This revelation sets off all of the shouting and quarreling that fills in the non-action parts of so many Ghanaian action movies. One might think it was a country in which no argument was settled in a calm and reasoned manner. It’s all people sitting on their front porches and dabbing the sweat from their brow as they thunder away irritably at one another. (No soda consumption was observed, however.) At least in the case of Just 3 Days these squabbles were subtitled, so I knew what was being discussed. And what was being discussed was not just strategy, but faith. Serwaah, for instance, wants her children to use those magic items to spelunk into Hades and fetch the golden box. Sweet natured Dominic, on the other hand, feels that they should instead seek release from their curse through prayer. Serwaah scoffs at this notion—which is an odd position to take for someone who believes in a literal hell that you can actually visit.


Anyway, because of their town’s aforementioned shittiness, news of the magic key and its companions quickly makes its way back to Lucas and his family. Lucas wastes little time in attempting to steal them in a violent home invasion robbery. When Desmond and his family respond with kick-boxing and bullets, Lucas’ brother Austine swallows the key, only to have it magically extrude itself from his throat when he takes a shot to the head. Desmond and Sophia then recruit a repentant Lucas to take the journey to the underworld with them.

The Underworld, as you might guess, looks like a video game environment, with a lot of looped screaming on the soundtrack to give it that "dude, we are so totally in hell" ambience. The trio makes quick work of capturing the golden box, only to rouse Iron Eagle, the box’s guardian. This Iron Eagle, mind you, should not be confused with the movie starring Louis Gossett Jr.—unless that movie featured a fierce-looking, man-sized robot hawk.


And it is here that Just 3 Days, Part I ends—as it, like all of Ninja Productions’ films, has been transformed into companion films by a simple click of the editor’s blade. While this is a cagey way of getting people to pay twice for the same film, it also alleviates some of the problems common to sequels, like all of the actors looking obviously older than they did in the first film. Also, it’s unlikely that anyone has ever credibly claimed that their childhood memory of Just 3 Days, Part I was “raped” by Just 3 Days, Part II.

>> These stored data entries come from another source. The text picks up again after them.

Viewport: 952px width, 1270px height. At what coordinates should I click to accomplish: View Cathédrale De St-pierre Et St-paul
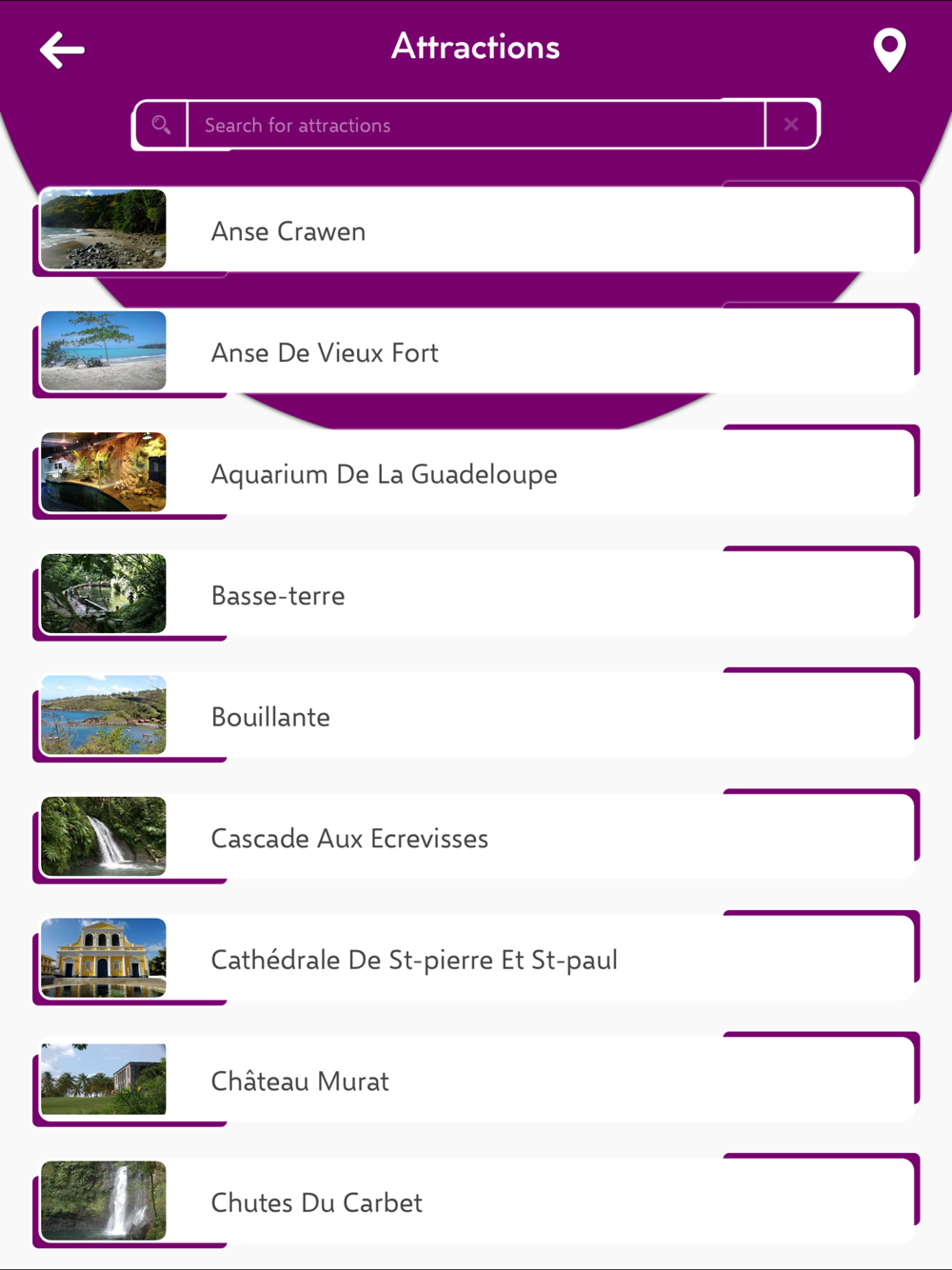pos(414,960)
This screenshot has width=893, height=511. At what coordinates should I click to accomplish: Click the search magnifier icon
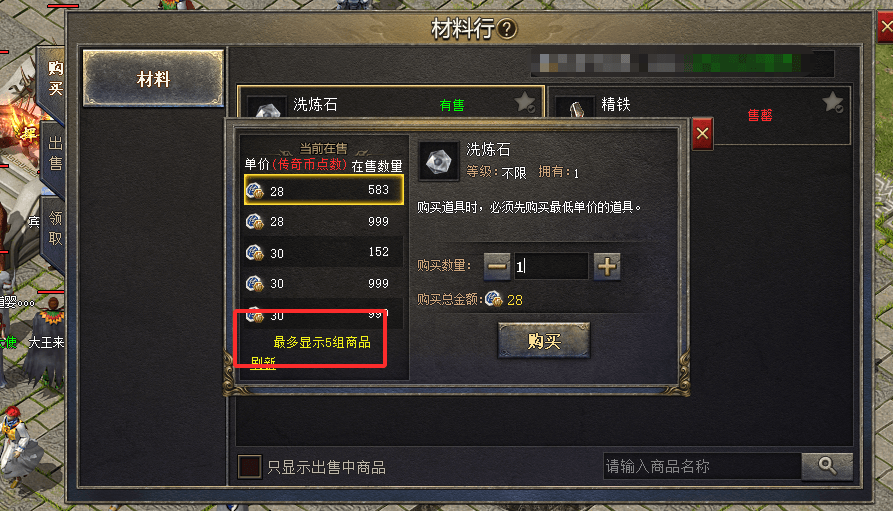[827, 466]
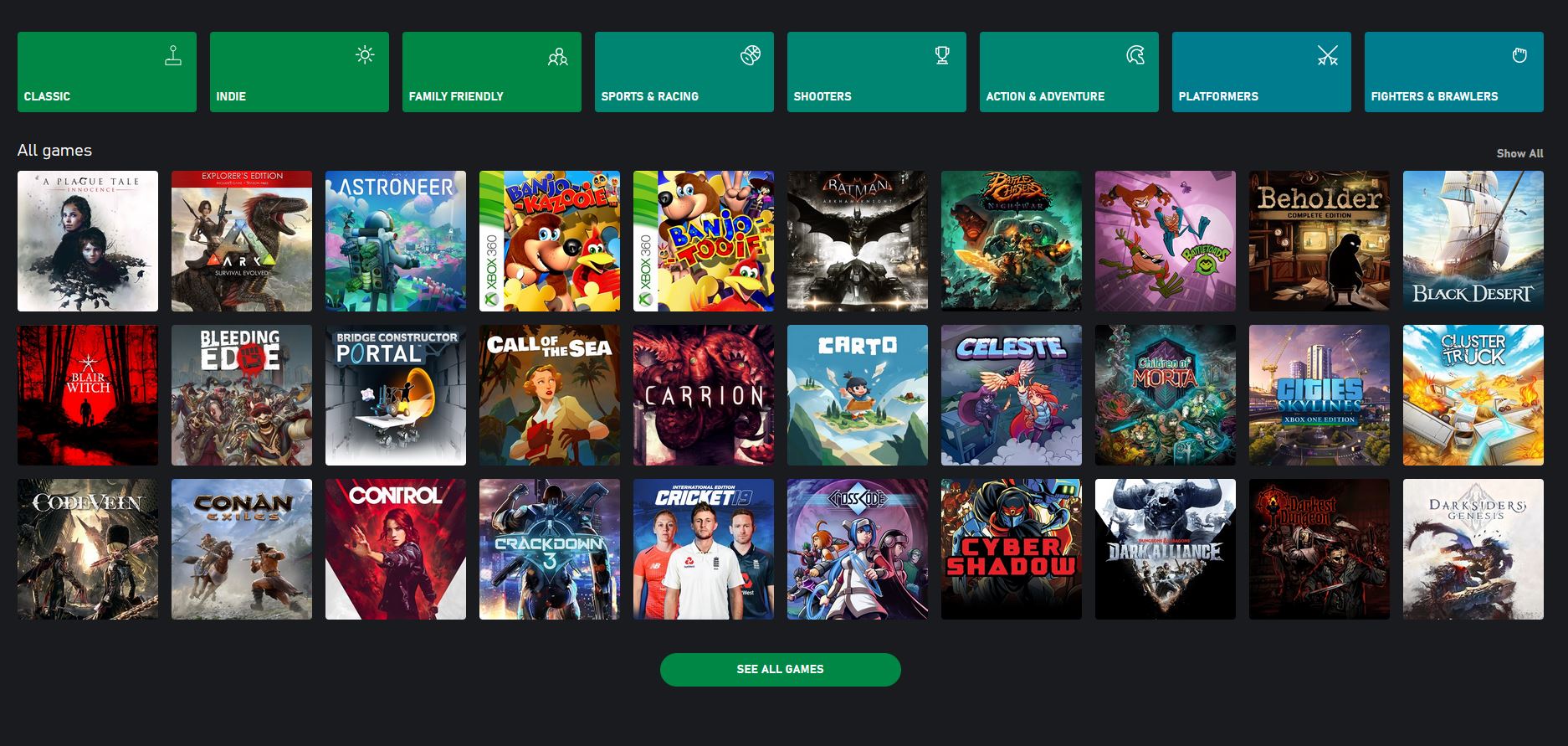Click the helmet icon on Action & Adventure

1135,56
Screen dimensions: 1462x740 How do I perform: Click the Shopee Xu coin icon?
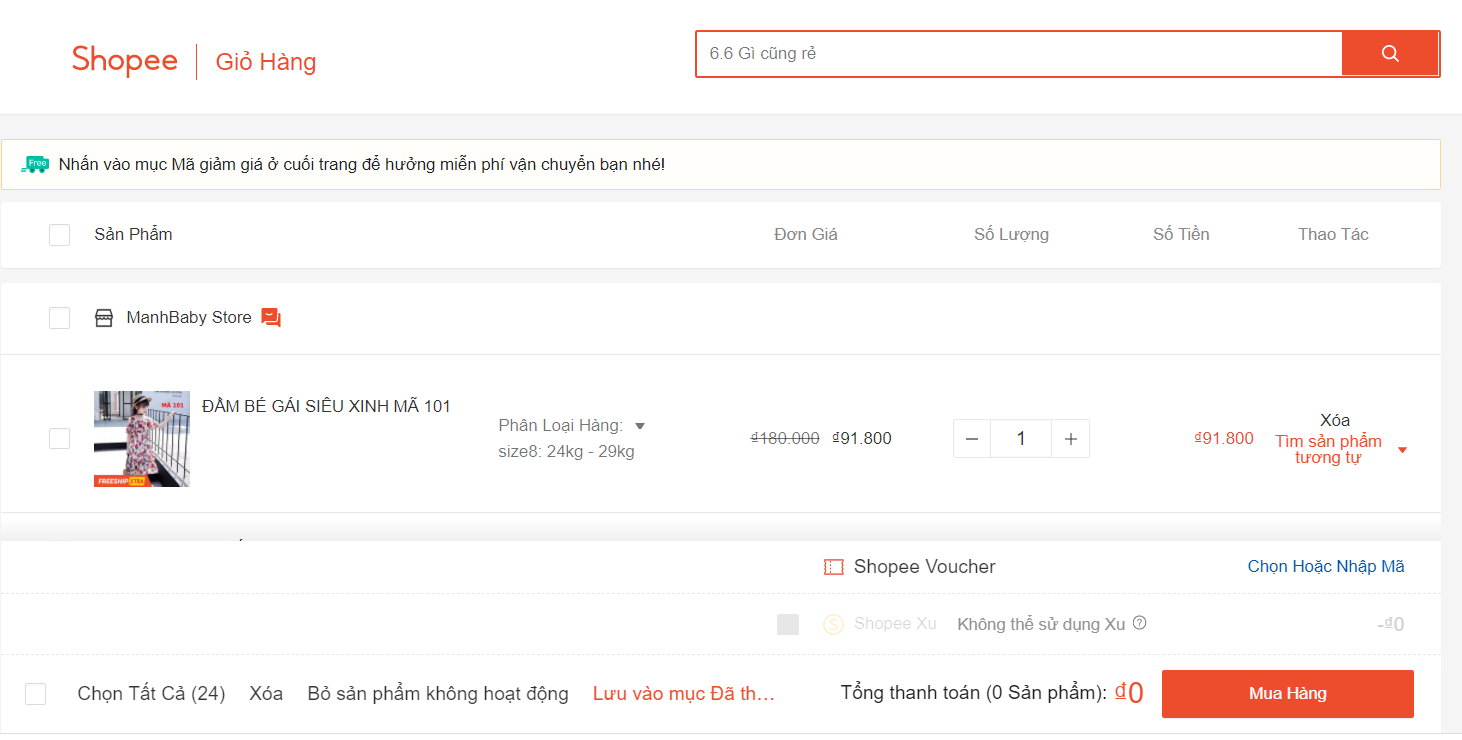(833, 624)
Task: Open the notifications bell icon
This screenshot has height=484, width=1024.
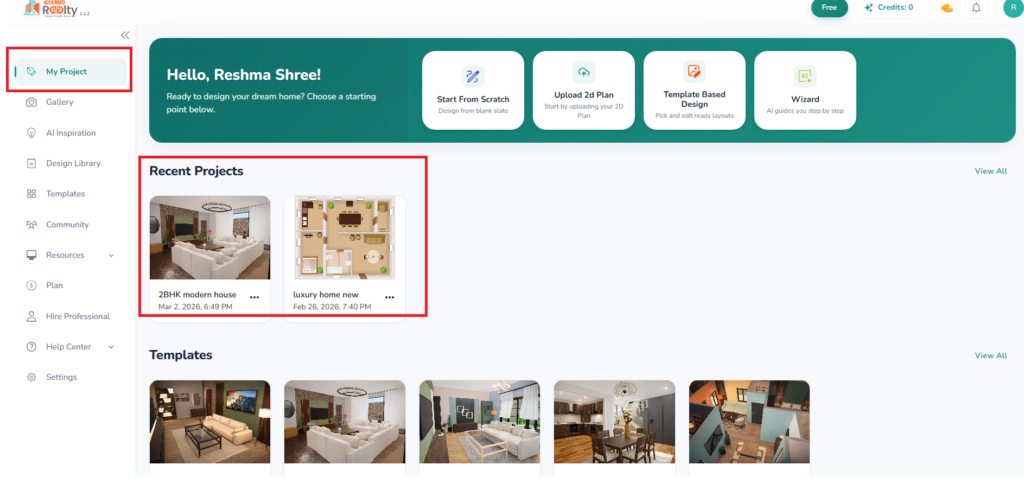Action: (x=976, y=8)
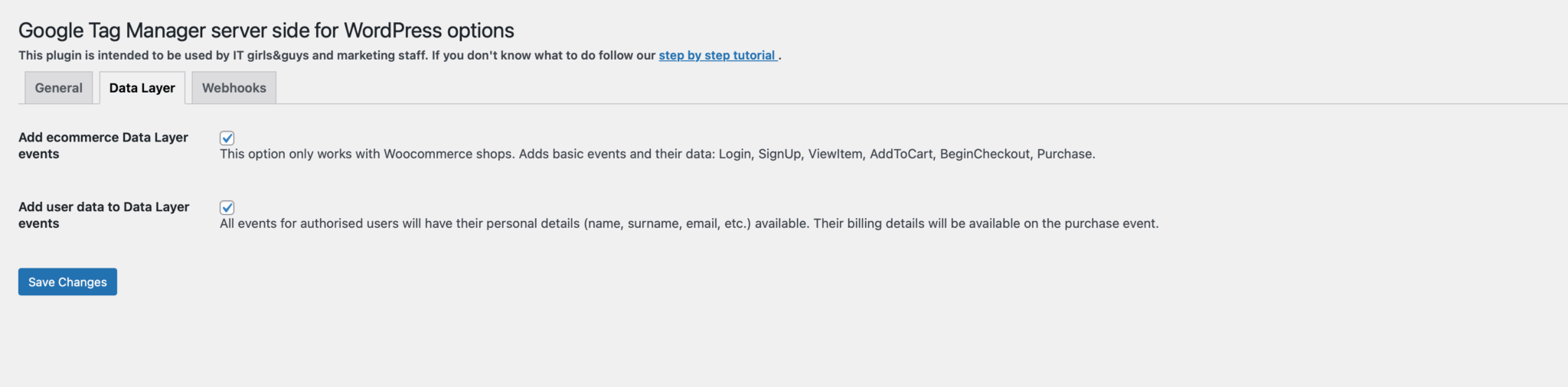Viewport: 1568px width, 387px height.
Task: Click the word "SignUp" in events list
Action: (779, 154)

Although I am going to emulate the makers of Just 3 Days and take a powder between reviews, I wanted to say that, at this point, I’m enjoying the movie quite a bit. It seems like an improvement on the earlier Ninja Films, both in terms of having a more cinematic look and uniformly good performances. Which is not to say that it doesn’t have its flaws; some clumsy scene transitions among them, as well as a series of noisome in-film plugs that, while refreshingly honest, make Hollywood’s approach to product placement seem subtle by comparison.


In any case, I enjoyed Just 3 Days, Part I enough that I am now looking forward to seeing what Just 3 Days, Part II holds in store. Let’s hope that it doesn’t disappoint me. (You wouldn’t like me when I’m disappointed.)

Tuesday, September 29, 2015

2016 Part 2 (Ghana, 2011)


I approached 2016 Part 2 with a lot of excitement. Really. That’s because all of the highlights from the mind blowing 2016 trailer were in Part 1, which meant that Part 2 was mostly uncharted territory. I mean, I won’t go so far as to say that 2016 Part 2 was cloaked in mystery, but it at least had a light cardigan of mystery draped casually over its shoulders. Who could imagine what it might contain?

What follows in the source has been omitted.